The introductory lecture on colour theory was extremely helpful, but also just made my morning because the aesthetic of it was great and I was engaged for the whole duration.
We went over the basics, such as primary colours, or in other words, what we were 'taught' to be primary colours. Red, blue and yellow are predominantly what teachers coach children, at least that what my art teacher taught me. However sometimes the real answer is 'red, green and yellow' or, 'cyan, magenta and yellow', alternatively more recognisable as RGB and CMYK.
More interestingly this lecture brought back memories from Physics lessons in high school. What is fascinating is that 'Light' is the only wavelength the human eye can detect. Other wavelengths include, radio, infrared and ultraviolet, but however, we cannot see those. Light is energy waves that have been grouped together to make a spectrum, and at one end are short waves which form the colour blue and at the other are the longer waves which form the colour red, then the rest fall in between.
Since we know that light can be absorbed, reflected or transmitted, this then makes sense as to how we see colour. For example I always knew that black absorbs light, but it didn't click that by it absorbing all the light, means that that would be the reason for it having no colour... I thought that black was just black. But then that also made me think that an apple being red means that red light is reflected and the apple absorbs all the other colours on the spectrum. An apple is not actually red. There is no colour on anything without light.

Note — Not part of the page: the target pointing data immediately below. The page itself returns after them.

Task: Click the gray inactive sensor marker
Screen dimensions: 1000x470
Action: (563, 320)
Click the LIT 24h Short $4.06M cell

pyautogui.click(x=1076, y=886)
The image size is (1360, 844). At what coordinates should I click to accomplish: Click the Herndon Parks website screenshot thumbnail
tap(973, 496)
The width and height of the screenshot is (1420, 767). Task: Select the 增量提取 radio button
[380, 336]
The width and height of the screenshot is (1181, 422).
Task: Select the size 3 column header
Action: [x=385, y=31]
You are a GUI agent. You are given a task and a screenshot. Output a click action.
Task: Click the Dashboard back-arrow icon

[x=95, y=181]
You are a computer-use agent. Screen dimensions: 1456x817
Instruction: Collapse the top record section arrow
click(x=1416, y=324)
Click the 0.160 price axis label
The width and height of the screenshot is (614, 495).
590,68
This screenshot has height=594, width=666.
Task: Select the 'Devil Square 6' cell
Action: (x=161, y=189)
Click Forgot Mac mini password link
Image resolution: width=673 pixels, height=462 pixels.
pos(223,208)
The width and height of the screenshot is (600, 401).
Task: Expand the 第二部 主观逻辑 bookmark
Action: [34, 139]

We also went over colour for production. Printing something on a CMYK printer that was made with an RGB mode on Photoshop will end up with a significantly lower quality. The more you mix colours with A CMYK colour mode, the darker and more murky the colour will get (subtractive mixing), however mixing on a RGB colour mode will only make the colour closer to white (additive mixing). Hence the difference in quality. Therefore those who are making something directly for print should use the CMYK mode and those who are working digitally should use the RGB mode.
Then lastly we leant about the true meaning of hue, saturation and brightness which are more commonly seen on editing programmes for pictures. Hue is the different shades of a colour, for example when you want to paint your wall a new colour and there are several different names such as "Royal Fuchsia" and "Electric Pink". The saturation then, is the intensity/purity of that colour. The stronger a colour looks, the more saturated it is. And then finally, the brightness/luminance of a colour is the tint, for example pale yellows, pale greens. These colours get closer to white.
I really loved this lecture and I can't wait for the next part, colour is something that really interests me because I feel like colour is the one thing that can add excitement and bring emotion to our work, so I feel like it is a really important topic!